Heidi Tiedke (University of Maryland): Persons and Their Lives

The Parfitian idea of something’s mattering in survival could be
thought of this way: it is the relation that can hold between two
person-stages that allows the earlier one reasonably to take an
attitude qualitatively indistinguishable from future-directed
self-concern to the later. Parfit argued that what matters in survival
in this sense is not the relation of identity, but only the relation
of psychological continuity. I say that what matters is the
continuation of the person’s life trajectory, something that involves
both continuity between the psychological stages in that trajectory
and the preservation of properties and relations extrinsic to the
person’s psychology.
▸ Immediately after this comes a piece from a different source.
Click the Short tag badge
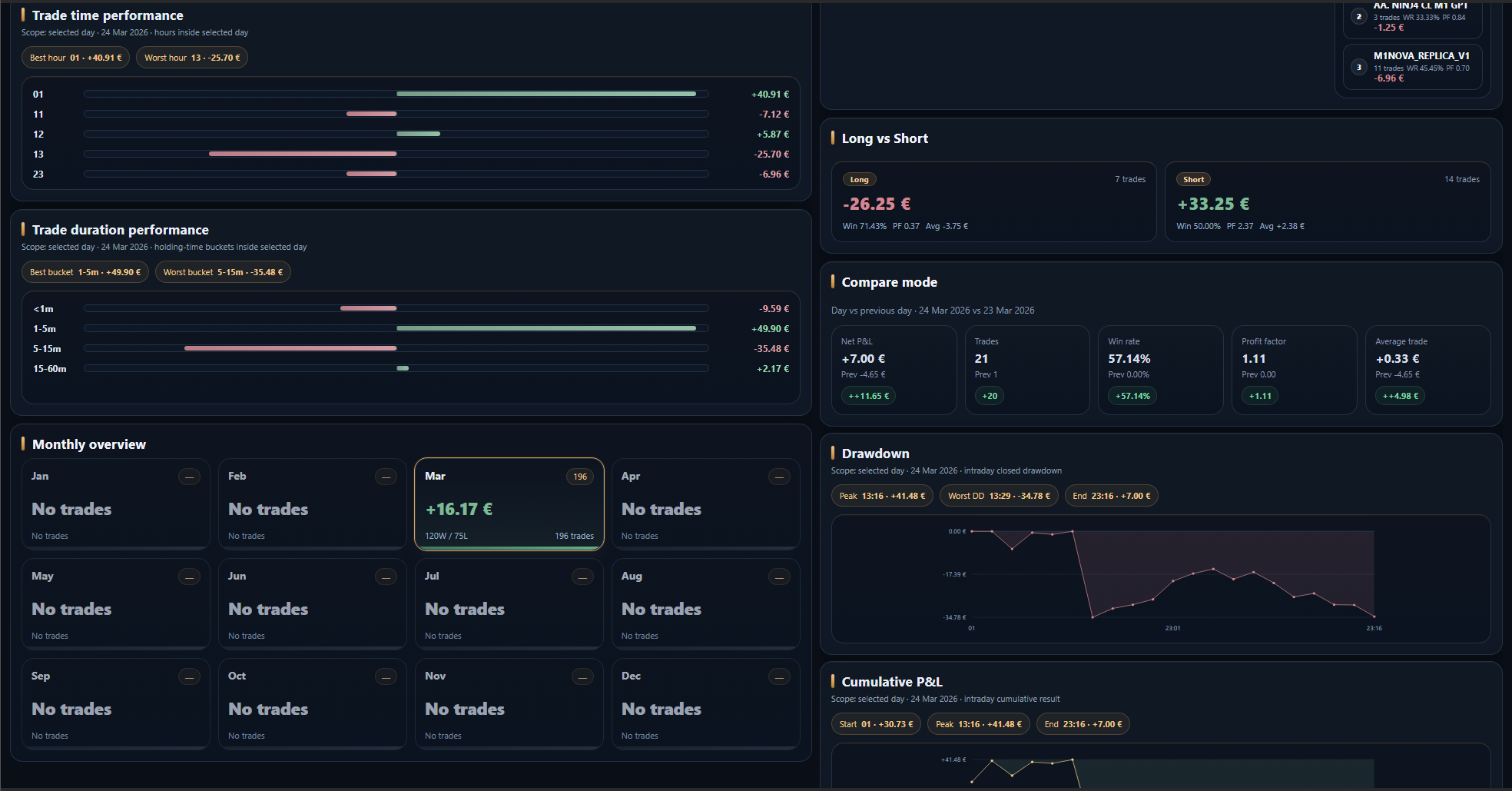1512x791 pixels. click(1193, 180)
In contrast with the theories that what matters
in survival is identity preservation or mere psychological continuity,
I argue that my view of what matters can better explain our intuitions
about certain thought experiments, for instance, fission cases.
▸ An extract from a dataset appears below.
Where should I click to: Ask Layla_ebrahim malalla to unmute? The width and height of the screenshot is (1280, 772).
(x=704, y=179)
Andreas Paraskevaides (University of Edinburgh): Real Agents

In this talk, I am mainly concerned with examining whether we can genuinely express our agency in virtual environments that involve our use of a constructed personal identity. I will present an account of agency that I believe can provide the basis for answering this question and for exploring the implications of our on-line interactions. The account I have in mind depends on the central idea that we can act as authoritative, self-knowing agents because we are able to live up to our claims of self-knowledge, i.e. our self-attributions. These self-attributions constitute our self-understanding, which enables us to justify our actions to one another and to be held responsible for them. Furthermore, our self-understanding and actions are regulated by our folk-psychological understanding of agency, and as such they fall under the normative constraints arising from the expectations and commitments that we share with other agents.

I take it that this account can help us elaborate on the nature of our capacity to express our agency in virtual environments. The more complex the identity we create in such settings, and the more widespread the norms guiding our on-line interactions with other agents, the more possibilities we have for genuinely expressing our self-understanding through this artificial identity. This seems especially true in settings wherein our interactions mirror to a greater extent our general social interactions that are also regulated by a shared folk-psychological understanding of agency. In such environments, our actions carry more weight and the artificial personal identities we construct become, in a sense, more authentic, as we grow increasingly motivated to live up to the self-understanding developed around these constructs.